The attack does not constitute a security breach on the part of the Palestinian government, he asserted, refuting as “fabricated” earlier press reports to the effect that the attackers belonged to the West Bank city of Ramallah.

“The Palestinian National Authority is against any violent attacks against civilians. It condemns all forms of violence in act or speech,” he reiterated.

Thr Al-Aqsa Martyrs Brigades, the armed wing of the Palestinian mainstream Fatah movement, and Abul-Ali Mustafa Brigades, the armed wing of the People Front for the Liberation of Palestine (PFLP), as well as a new armed group called the Resistance Brigades, claimed joint responsibility for the attack.

“The attack is a partial retaliation against the Israeli perpetual crimes against the Palestinian people,” said a spokesman of the Al-Aqsa Martyrs Brigades.

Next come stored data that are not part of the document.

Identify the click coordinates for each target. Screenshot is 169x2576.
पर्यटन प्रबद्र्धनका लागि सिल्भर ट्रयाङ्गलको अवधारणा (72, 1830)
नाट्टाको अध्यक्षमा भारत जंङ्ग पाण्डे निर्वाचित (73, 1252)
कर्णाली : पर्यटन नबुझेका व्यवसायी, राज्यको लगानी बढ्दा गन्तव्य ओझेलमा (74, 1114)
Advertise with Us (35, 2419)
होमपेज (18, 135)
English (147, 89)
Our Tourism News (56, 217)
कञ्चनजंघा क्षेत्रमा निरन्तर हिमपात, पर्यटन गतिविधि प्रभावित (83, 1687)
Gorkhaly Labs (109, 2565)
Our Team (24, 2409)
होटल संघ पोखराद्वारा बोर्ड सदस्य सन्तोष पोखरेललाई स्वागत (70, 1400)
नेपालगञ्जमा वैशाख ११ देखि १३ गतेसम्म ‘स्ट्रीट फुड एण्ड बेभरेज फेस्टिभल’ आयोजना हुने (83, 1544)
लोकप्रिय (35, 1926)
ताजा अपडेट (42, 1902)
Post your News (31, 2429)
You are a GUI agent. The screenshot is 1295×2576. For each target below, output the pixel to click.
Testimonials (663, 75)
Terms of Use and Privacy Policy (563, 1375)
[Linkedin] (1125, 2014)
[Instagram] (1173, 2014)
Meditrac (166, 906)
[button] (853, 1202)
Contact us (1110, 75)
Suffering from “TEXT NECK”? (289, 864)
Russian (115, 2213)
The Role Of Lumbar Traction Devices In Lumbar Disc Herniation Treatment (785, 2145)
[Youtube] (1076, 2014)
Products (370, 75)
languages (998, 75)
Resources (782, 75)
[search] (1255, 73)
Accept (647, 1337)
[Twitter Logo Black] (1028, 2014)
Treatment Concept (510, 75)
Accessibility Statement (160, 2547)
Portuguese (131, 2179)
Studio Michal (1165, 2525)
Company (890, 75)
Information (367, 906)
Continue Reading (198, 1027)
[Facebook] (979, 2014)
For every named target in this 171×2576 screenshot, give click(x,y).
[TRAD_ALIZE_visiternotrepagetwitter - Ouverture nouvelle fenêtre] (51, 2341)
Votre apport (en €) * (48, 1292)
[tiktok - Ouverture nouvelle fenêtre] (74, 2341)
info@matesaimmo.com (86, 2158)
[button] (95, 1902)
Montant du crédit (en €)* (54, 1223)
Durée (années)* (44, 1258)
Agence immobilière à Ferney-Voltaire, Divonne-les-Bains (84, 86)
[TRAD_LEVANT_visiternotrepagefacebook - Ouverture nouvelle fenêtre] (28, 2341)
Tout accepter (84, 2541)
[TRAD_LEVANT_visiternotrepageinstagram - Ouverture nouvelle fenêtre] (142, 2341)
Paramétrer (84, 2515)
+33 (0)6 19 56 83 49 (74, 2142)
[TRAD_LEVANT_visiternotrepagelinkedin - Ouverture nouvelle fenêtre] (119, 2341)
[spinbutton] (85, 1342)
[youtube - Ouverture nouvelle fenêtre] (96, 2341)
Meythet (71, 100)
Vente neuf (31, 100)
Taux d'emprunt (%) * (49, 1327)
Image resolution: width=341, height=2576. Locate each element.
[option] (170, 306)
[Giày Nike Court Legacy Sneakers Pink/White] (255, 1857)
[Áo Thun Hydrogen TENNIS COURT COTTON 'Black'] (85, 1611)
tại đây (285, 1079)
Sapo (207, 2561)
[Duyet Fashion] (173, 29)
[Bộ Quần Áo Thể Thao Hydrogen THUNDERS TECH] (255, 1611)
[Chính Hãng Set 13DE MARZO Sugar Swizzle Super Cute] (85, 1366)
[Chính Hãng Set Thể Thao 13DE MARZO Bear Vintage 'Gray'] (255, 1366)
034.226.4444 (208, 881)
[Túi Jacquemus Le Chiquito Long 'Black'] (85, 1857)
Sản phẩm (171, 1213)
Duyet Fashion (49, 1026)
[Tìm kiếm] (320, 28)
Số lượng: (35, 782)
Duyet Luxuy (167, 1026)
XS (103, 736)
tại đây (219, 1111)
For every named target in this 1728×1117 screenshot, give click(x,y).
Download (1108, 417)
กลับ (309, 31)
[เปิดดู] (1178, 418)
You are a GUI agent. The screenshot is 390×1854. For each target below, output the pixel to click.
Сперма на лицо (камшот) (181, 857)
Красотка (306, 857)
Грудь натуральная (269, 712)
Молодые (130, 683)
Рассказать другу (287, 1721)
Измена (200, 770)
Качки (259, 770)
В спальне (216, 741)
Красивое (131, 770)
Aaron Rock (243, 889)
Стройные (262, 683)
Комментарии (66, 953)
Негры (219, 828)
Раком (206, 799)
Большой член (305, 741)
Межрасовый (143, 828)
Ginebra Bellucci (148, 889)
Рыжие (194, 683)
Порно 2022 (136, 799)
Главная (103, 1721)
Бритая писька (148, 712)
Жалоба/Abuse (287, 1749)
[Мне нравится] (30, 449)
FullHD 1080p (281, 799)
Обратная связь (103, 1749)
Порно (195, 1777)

The spokesman identified the attackers as Lu’ai Al-Aghwani and Moussa Arafat, vowing to pursue the course of resistance till “full liberation of Palestine.”

With an estimated population of 40,000, Dimona — a tiny town between the West Bank to the north, Jordan to the east, Gaza to the northwest and Egypt’s Sinai Peninsula to the southwest — gained notoriety well beyond its size because of the nearby Negev Nuclear Research Centre.

It was a target for the Scud missiles fired by Iraqi dictator Saddam Hussein’s regime during the 1991 Gulf war.